The Supply Chain Problem

Many IoT devices from different brands actually run the same underlying software. Manufacturers commonly build products using shared third-party components: networking libraries, operating system kernels, drivers, and firmware packages sourced from a handful of suppliers. A vulnerability in any one of these shared components can ripple across millions of devices from dozens of different companies.

A clear example came in 2020, when researchers discovered 19 vulnerabilities in a low-level networking library developed by a single company called Treck. These flaws, collectively named “Ripple20,” affected millions of devices across industries, including printers, medical infusion pumps, and industrial control systems. Because the vulnerable library was embedded deep in the supply chain, it was extremely difficult to even identify which products were affected, let alone patch them all.

Making this worse, manufacturers routinely incorporate third-party components without maintaining a list of what’s inside their products. When a new vulnerability surfaces in a shared library, there’s often no easy way to determine how many products from the same vendor are affected, or how many devices across different vendors and manufacturers carry the same flaw. Firmware frequently includes deprecated libraries with known vulnerabilities that were never removed or updated.

Physical Ports Left Exposed

Software isn’t the only attack surface. Many IoT devices have physical debugging ports on their circuit boards that were used during development and testing but never disabled before shipping. Two common ones, known as JTAG and UART, give anyone with physical access a direct line into the device’s brain.

Through these ports, an attacker can connect a computer directly to the board, read the contents of memory, extract stored passwords and encryption keys, pause running programs, and redirect the device’s behavior. Security researchers have consistently found these ports active on commercial routers, cameras, and other connected devices. For any IoT product deployed in a publicly accessible location, like a security camera in a hallway or a sensor in a parking garage, these exposed ports are an open invitation.
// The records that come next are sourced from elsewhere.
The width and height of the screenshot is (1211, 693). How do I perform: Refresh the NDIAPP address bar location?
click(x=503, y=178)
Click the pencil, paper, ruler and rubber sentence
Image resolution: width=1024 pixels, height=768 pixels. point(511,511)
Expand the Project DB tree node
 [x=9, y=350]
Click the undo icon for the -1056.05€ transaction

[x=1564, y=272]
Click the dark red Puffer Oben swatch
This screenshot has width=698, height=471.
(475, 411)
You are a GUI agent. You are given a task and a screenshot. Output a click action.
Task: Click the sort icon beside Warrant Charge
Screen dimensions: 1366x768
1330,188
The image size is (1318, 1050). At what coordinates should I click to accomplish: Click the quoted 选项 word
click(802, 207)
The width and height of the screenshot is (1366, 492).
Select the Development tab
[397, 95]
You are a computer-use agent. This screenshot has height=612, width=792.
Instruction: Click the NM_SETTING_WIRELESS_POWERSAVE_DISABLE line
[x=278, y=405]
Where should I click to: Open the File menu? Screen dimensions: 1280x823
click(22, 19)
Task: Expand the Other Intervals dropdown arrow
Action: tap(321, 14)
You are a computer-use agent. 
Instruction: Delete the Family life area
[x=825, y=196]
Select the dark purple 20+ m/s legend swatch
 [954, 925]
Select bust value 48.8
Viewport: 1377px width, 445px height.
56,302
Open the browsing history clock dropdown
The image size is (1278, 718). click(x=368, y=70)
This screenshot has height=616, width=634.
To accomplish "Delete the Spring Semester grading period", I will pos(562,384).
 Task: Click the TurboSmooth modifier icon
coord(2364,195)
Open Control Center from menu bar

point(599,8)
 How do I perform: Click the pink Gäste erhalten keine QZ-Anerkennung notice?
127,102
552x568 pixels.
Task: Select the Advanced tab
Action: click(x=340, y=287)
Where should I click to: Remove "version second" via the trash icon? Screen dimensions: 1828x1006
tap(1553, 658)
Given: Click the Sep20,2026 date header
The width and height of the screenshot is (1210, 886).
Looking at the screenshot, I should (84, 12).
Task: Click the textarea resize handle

Economics Work Against Security

IoT is a high-volume, low-margin business. Many connected devices are commodity products competing primarily on price. A manufacturer adding robust security features, ongoing update infrastructure, and long-term software support is adding costs that competitors skip. The result is predictable: security becomes an afterthought.

Consumers typically can’t evaluate the security of a smart plug or connected camera before buying it. There’s no visible difference on a store shelf between a device with strong encryption and regular patches and one with hardcoded passwords and no update mechanism. This information gap means the market doesn’t reward manufacturers who invest in security or punish those who don’t.

Regulation Is Starting to Catch Up

Governments are beginning to address the gap. The U.S. Federal Communications Commission launched the Cyber Trust Mark program, a voluntary labeling system for wireless consumer IoT products based on standards from the National Institute of Standards and Technology. Products that earn the label carry a QR code you can scan to see specific security details: how to change the default password, whether updates are automatic, how to configure the device securely, and the manufacturer’s minimum support period. If a device is no longer supported, the label must say so.

The program is a step toward making security visible at the point of purchase, but it’s voluntary and currently limited to consumer wireless products. Industrial IoT, medical devices, and many other categories remain largely unregulated on the security front. Until security becomes a standard expectation rather than a premium feature, IoT devices will continue to be among the easiest targets on any network.